Peterson, a self-help guru and free speech advocate, rose to dizzy heights over the past several years, perhaps becoming the best-known philosopher in the world. Over the past month or so it has become known that Peterson is very ill, suffering in a Russian hospital from severe physical dependence on the anxiety medication benzodiazepine and by some reports near death.

For some who take a dim view of his ideas, Peterson’s current condition is an ironic twist that proves his philosophy of self-reliance and understanding sex differences, among other things, is a bunch of hogwash. After all, if he has all the answers, how he could possibly have let this happen? What right does he have to tell others how to live or to clean their rooms?

But this is a shallow and vapid way of looking at a person’s intellectual output. When judging ideas, it is not the effect they have on their author that matters, it’s the impact they have on the world. If a doctor finds a cure for the half the cancer in the world, but then dies of the other half, it doesn’t somehow render her work meaningless.

There can be no question that Peterson’s lectures have helped thousands of people. I happen not to be one, but I know some, and they truly were helped by the clarity his way of looking at the world provided. Deeply rooted in Old Testament wisdom and the traditions of the West, his 12 rules for life have set many on a healthier course, even though they did not save him from his addiction.

Furthermore, Peterson’s fight against compelled speech that vaulted him into prominence in the first place was a vital contribution in combating new and radical ideas about biological sex and gender. His refusal to comply with Canadian laws and university rules about proper pronoun usage came at a time many who oppose the trans agenda felt cowed and bullied into silence.

Peterson took a lot of fire and his ability to not only take it, but to also seem to thrive, gave courage to people who believe in biological gender definitions to say so. He became a kind of poster child for how to deal with cancel culture: just take the blows and keep swinging. Some even took the opportunity to suggest his success made a mockery of the whole notion of cancel culture; after all, he seemed to be doing pretty well.

But we now know that he wasn’t. Too often we think of the consequences of counterculture purely in terms of professional or monetary success. Oh, look, see, she was cancelled but now she’s even more famous, or he has an even better job. But this completely misses the psychological toll of weathering constant personal attacks, a toll Peterson himself has emotionally spoken about.

And it is the very fact that our society does not divorce ideas from their authors that allows the insidious ravages of cancel culture to be cultivated. It was not enough to take on Peterson’s ideas on self reliance, free speech, or the trans issue. It was not enough to sit with and interrogate the concepts. No, it had to be Peterson the man grilled, attacked, and derided.

A healthy culture cannot long stand such a state of affairs. This is because no author of ideas is so blameless and innocent as to protect those ideas from his personal faults.
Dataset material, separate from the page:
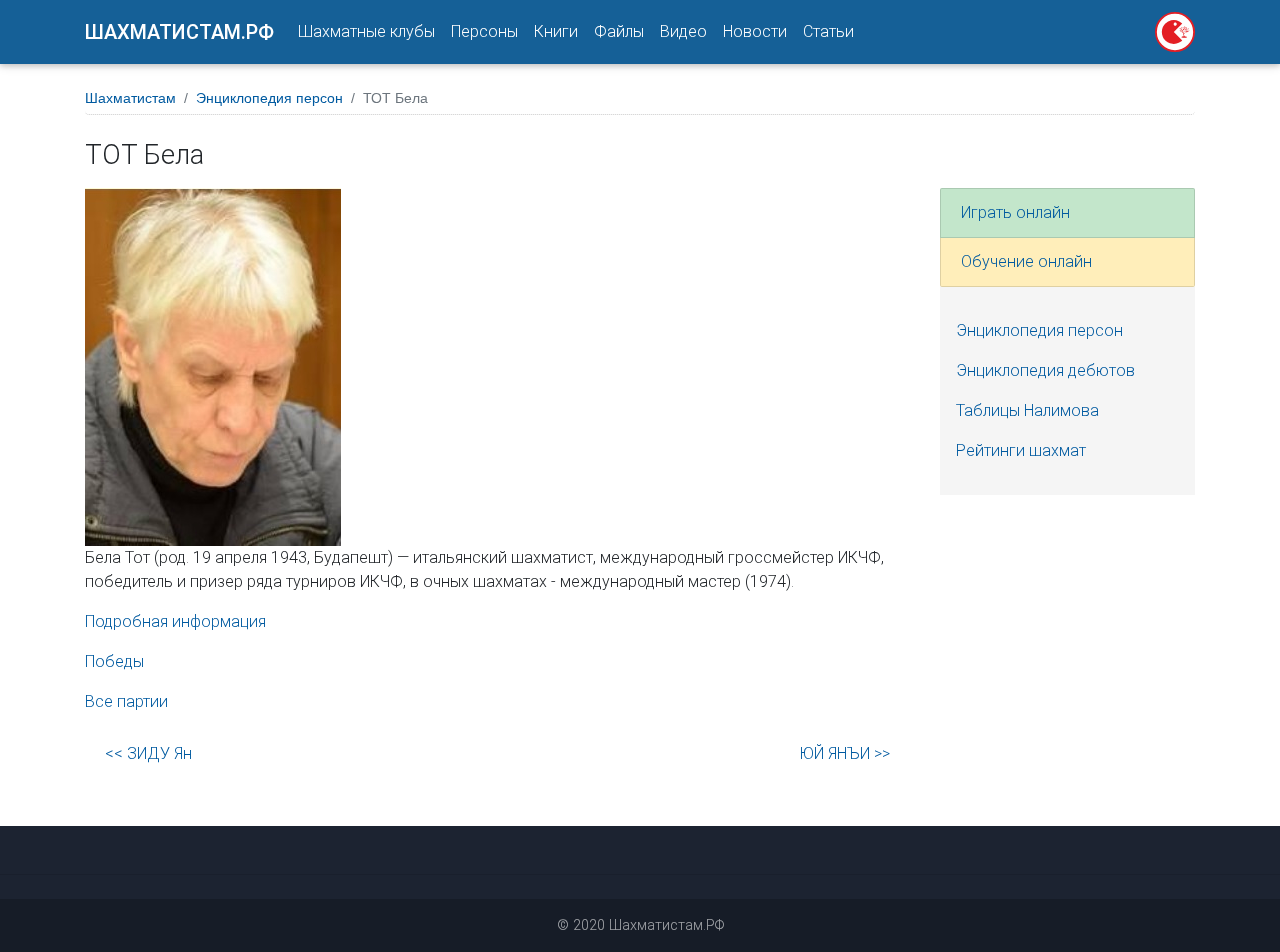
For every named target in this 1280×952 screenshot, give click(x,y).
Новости (755, 31)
Whatever the outcome of Peterson’s illness (and all good people hope for the best), we must not let his addiction negatively color the ideas he has put into the world. If nothing else, he showed there is a deep thirst among millions of people for serious philosophical investigation of the world, on the role the culture of the West plays in it and how we should see our place in it.

Among the smart set, many of whom have disdain for Peterson, it was shocking that normal, everyday people would concern themselves with such high-minded ideas, yet they did, night after night in packed arenas and day after day in front of screens big and small. Peterson believes that thinking deeply does not require a graduate degree, and he is right.

There are no perfect messengers, but when we allow the faults that haunt all of us to erase important cultural contributions, we lose too much in the bargain. We lose the movies of Woody Allen, the comedy of Bill Cosby, the music of Michael Jackson, and the even the founding wisdom of America. Jordan Peterson has given much to the world, and his addiction and illness do nothing to change that.